PCOS and Infertility: Causes and Treatment Modalities

PCOS (Polycystic Ovary Syndrome) affects between five and 13% of women during their reproductive age. It causes hyperandrogenism, which describes abnormal levels of the male hormone androgen. The condition is also responsible for infertility partly due to anovulation. Find out causes and treatment for Garden City PCOS and infertility.

PCOS and Infertility

What is anovulation?

Anovulation is a condition that prevents the release of the egg to the uterus during the menstrual cycle. Between the sixth and 14th day, the FSH (follicle-stimulating hormone) causes an egg to develop in the follicles. The follicles are fluid-filled pockets containing an egg.

Ovulation occurs around the 14th day of your menstrual cycle when the body releases an egg for fertilization. Anovulation occurs when the body cannot release an egg halfway through the cycle.

PCOs account for 80% of anovulation cases in women with infertility problems. The most common cause of anovulation is hormonal imbalances.

Anovulation may occur when there is an issue with reproductive hormones such as FSH, GnRH (Gonadotropin-Releasing Hormone), and LH (Luteinizing Hormone). Prolactin and the male hormone androgen can also affect the release of reproductive hormones and cause anovulation.
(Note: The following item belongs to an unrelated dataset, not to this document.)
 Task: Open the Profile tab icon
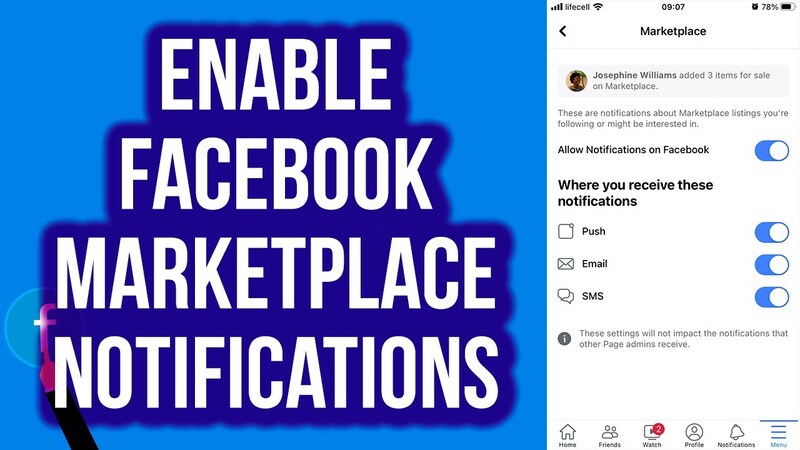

The hormone levels must reach a certain threshold to facilitate ovulation. Birth control methods like oral pills, rings, and IUDs (Intrauterine Devices) may impact your reproductive cycle. Psychological distress can also affect.

Anovulation symptoms

Some of the symptoms of anovulation include:

Amenorrhea: Amenorrhea refers to the absence of periods that is not due to pregnancy. It usually indicates that viable oocytes have not emerged from the ovary. Anovulation is the most common cause of amenorrhea in females of reproductive age.
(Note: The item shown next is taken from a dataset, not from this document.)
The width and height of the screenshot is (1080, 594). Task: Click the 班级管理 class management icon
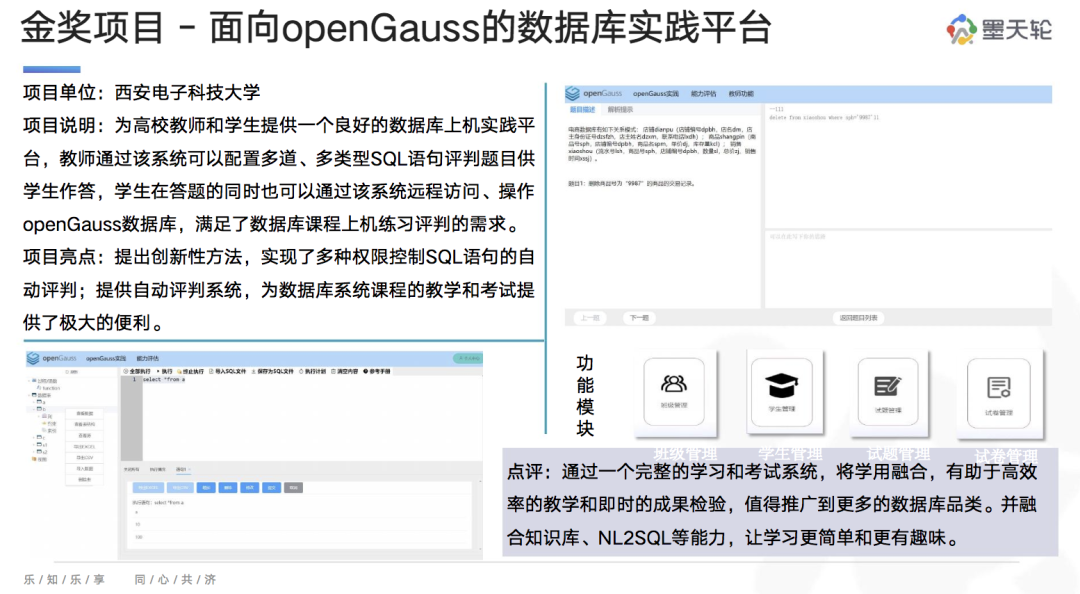674,391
Absence of cervical mucus: During ovulation, the body produces cervical mucus to facilitate conception. The discharge enables sperm to swim and fertilize the eggs. The amount of mucus usually indicates when fertilization is likely to occur.

Irregular periods: Irregular periods can also suggest anovulation. Oligomenorrhea refers to periods that occur fewer than six to eight times annually. Excessive bleeding during your menstrual cycle and the lack of mucus-like discharge is often an indication of anovulation.

PCOS hyperandrogenism and its effect on fertility

Hyperandrogenism is a common feature of PCOS that affects fertility. It refers to unhealthy amounts of androgens, which are male hormones. Both men and women need androgen, but females have lower levels.

Hyperandrogenism limits the production of the egg in the follicles. The fluid-filled sacs will remain small, and the egg will not mature sufficiently for fertilization. Besides PCOS, obesity, prescription medication, and pituitary gland disorders, may cause hyperandrogenism.

Diagnosis and treatment options

The treatment will depend on the factors causing infertility. Your provider will evaluate your BMI, medical history, and vital signs. Unhealthy weight or obesity could be responsible for both PCOS and anovulation.

Lifestyle changes are essential for the treatment of PCOS or anovulation. Dietary adjustments and exercise can reduce weight and regulate blood sugar and hormone levels.

Medication can stabilize hormone levels and encourage the release of the egg. Clomiphene Citrate is a drug that regulates hormones. Your provider can suggest other effective modalities to address infertility.